■ Data excerpts
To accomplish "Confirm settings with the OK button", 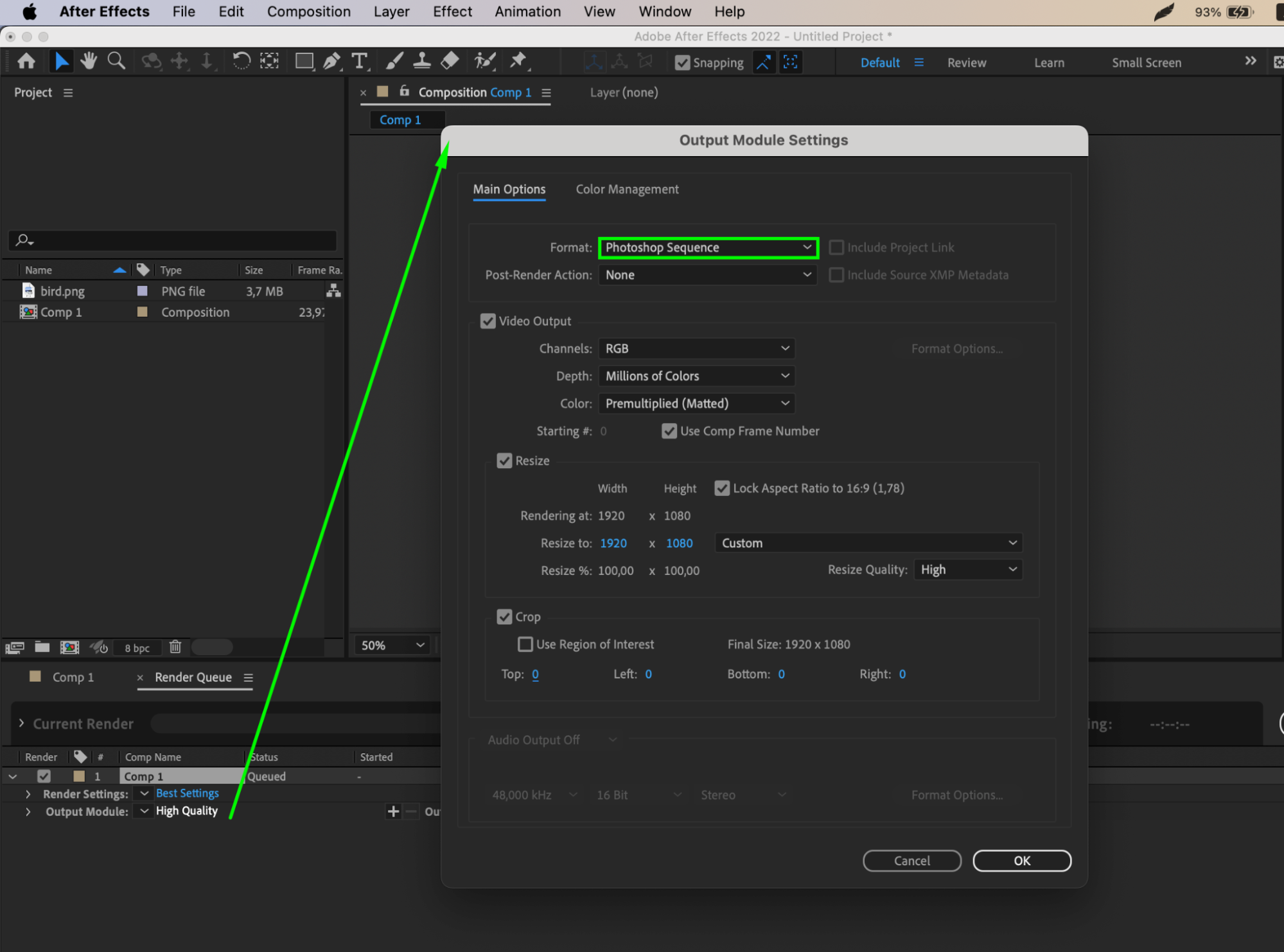I will point(1022,861).
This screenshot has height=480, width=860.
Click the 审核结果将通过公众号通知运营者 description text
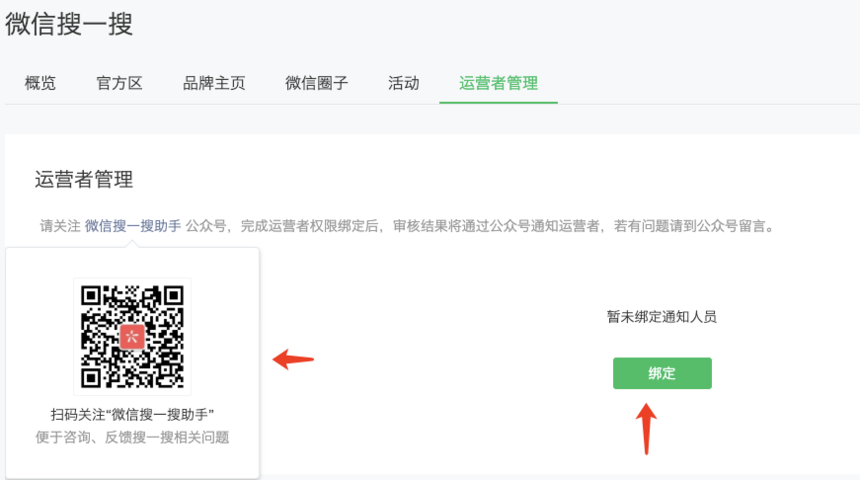pos(496,226)
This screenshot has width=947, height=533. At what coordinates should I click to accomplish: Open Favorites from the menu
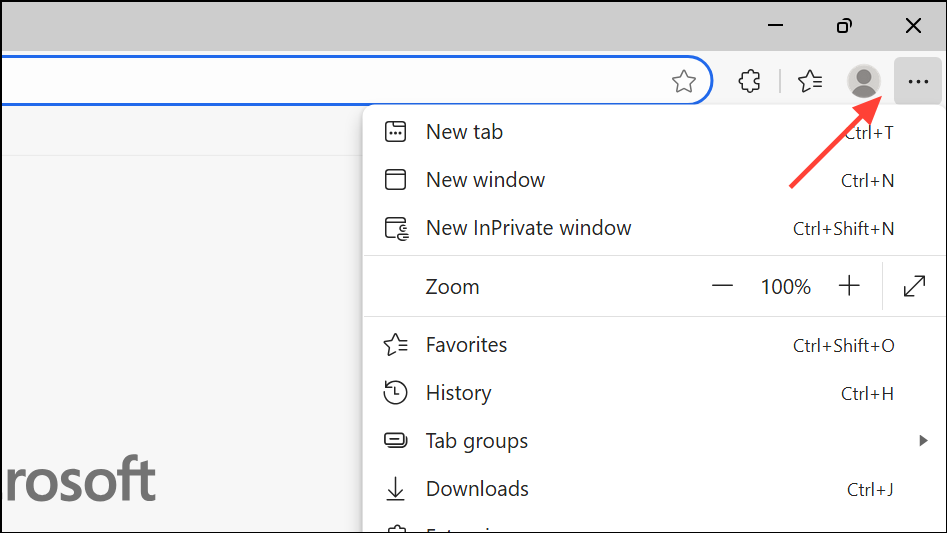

■ Exercise details
Count the lines in the listing above that include the word "screenshot", and respond with that number alone.

■ Response below
2